Now you can see the other types of diff. I will not go in to details of these types, as they are rarely used. First the copied context diff, using the -c flag:

  $ diff -c a b
  *** a 2007-08-31 23:41:02.000000000 +0100
  --- b 2007-09-01 00:17:08.000000000 +0100
  ***************
  *** 1,5 ****
    1
  - 2
    3
    4
    5
  --- 1,4 ----
  ***************
  *** 7,10 ****
    7
    8
    9
  ! 10
  --- 6,10 ----
    7
    8
    9
  ! 9.5
  ! about 10

and then the 'normal' type, using no flags:

  $ diff a b
  2d1
  < 2
  10c9,10
  < 10
  ---
  > 9.5
  > about 10

Now we will look at how to apply a diff.

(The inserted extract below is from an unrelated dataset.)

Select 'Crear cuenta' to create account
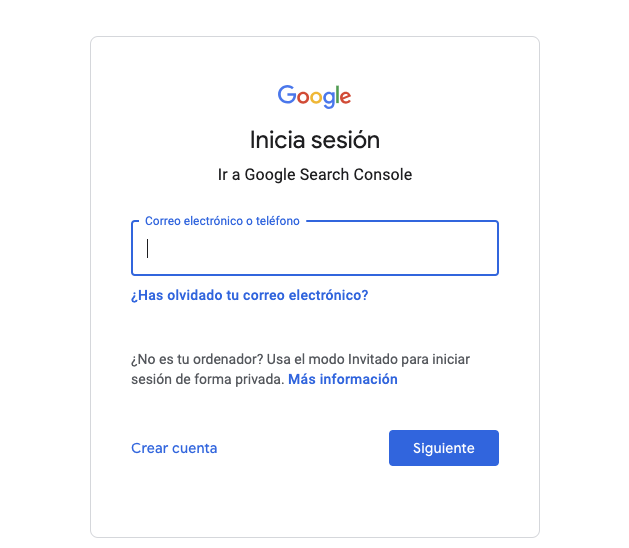629x548 pixels. click(174, 448)
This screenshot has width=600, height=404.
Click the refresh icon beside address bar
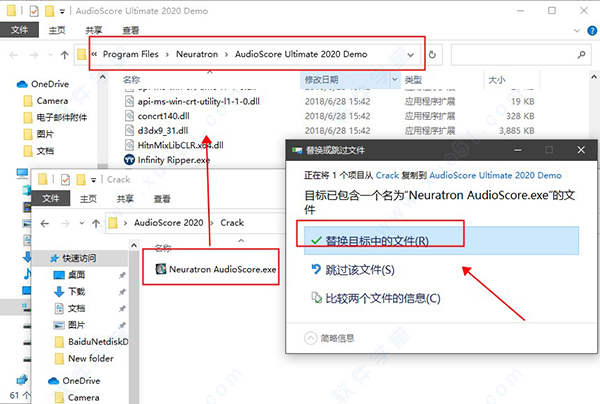click(x=432, y=55)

First we need to save the output of the diff command so that we can use it as input to the patch command.

  $ diff -u a b > change.diff

Now we use the patch command to apply these changes to the "a" file.

  $ patch < change.diff
  patching file a

If you now look at the contents of "a" you will see that they are the same as "b". We can again use diff to check this

  $ diff -u a b

which produces no output, indicating that the files are identical.

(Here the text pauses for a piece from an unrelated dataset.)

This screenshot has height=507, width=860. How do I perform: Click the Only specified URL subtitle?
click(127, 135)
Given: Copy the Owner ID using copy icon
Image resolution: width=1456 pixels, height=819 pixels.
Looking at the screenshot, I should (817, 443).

Now we are going to remove the patch from "a" to return it to its original state. To do this we again use patch, with the same diff as before, but pass the "-R" flag, which indicates to reverse the patch.

  $ patch -R < change.diff
  patching file a

You can check that now "a" just contains the numbers from "1" to "10" again.

Edit the "a" file, and change the first line to say "starting from 1" instead of "1". Now have a look at the diff between "a" and "b":

  $ diff -u a b
  --- a 2007-09-01 00:38:43.000000000 +0100
  +++ b 2007-09-01 00:17:08.000000000 +0100
  @@ -1,5 +1,4 @@
  -starting at 1
  -2
  +1
   3
   4
   5
  @@ -7,4 +6,5 @@
   7
   8
   9
  -10
  +9.5
  +about 10

You can see that this is different to the diff that we have saved in the "change.diff" file. We will now try and apply the original patch again, to see what happens when we have made changes that are not shown in the diff.

  $ patch < change.diff
  patching file a
  Hunk #1 FAILED at 1.
  1 out of 2 hunks FAILED -- saving rejects to file a.rej

The "patch" program did its best to apply the changes, and managed to apply the second hunk, but we had edited a line that is in the first hunk, so it wasn't sure how to apply it. It tells us this by saying that the hunk failed. It creates a file, here named "a.rej" that contains the hunk that it was trying to apply. If you open up the file "a", you will see that "2" is still there, so it didn't apply the hunk. If you open the "a.rej" file then you can see that it contains the copied context format diff of the hunk that it couldn't apply. You will also find the file a.orig, which contains the original contents of "a", so that you can undo your changes if you want. Most of the time though you will resolve this "conflict", by editing the file and making the changes by hand. This time we would like to have both the changes represented in the file "a", and so we can simply edit the file and delete the line containing "2". Most of the time the changes that are needed to solve a conflict are more complex, and may involve other changes. Indeed even if the patch applies with no conflicts you may still need to make some changes yourself.

As a final step you can look at the diff between "a" and "b" to see what the differences are now. You should see that it simply shows the change of the first line as you would expect.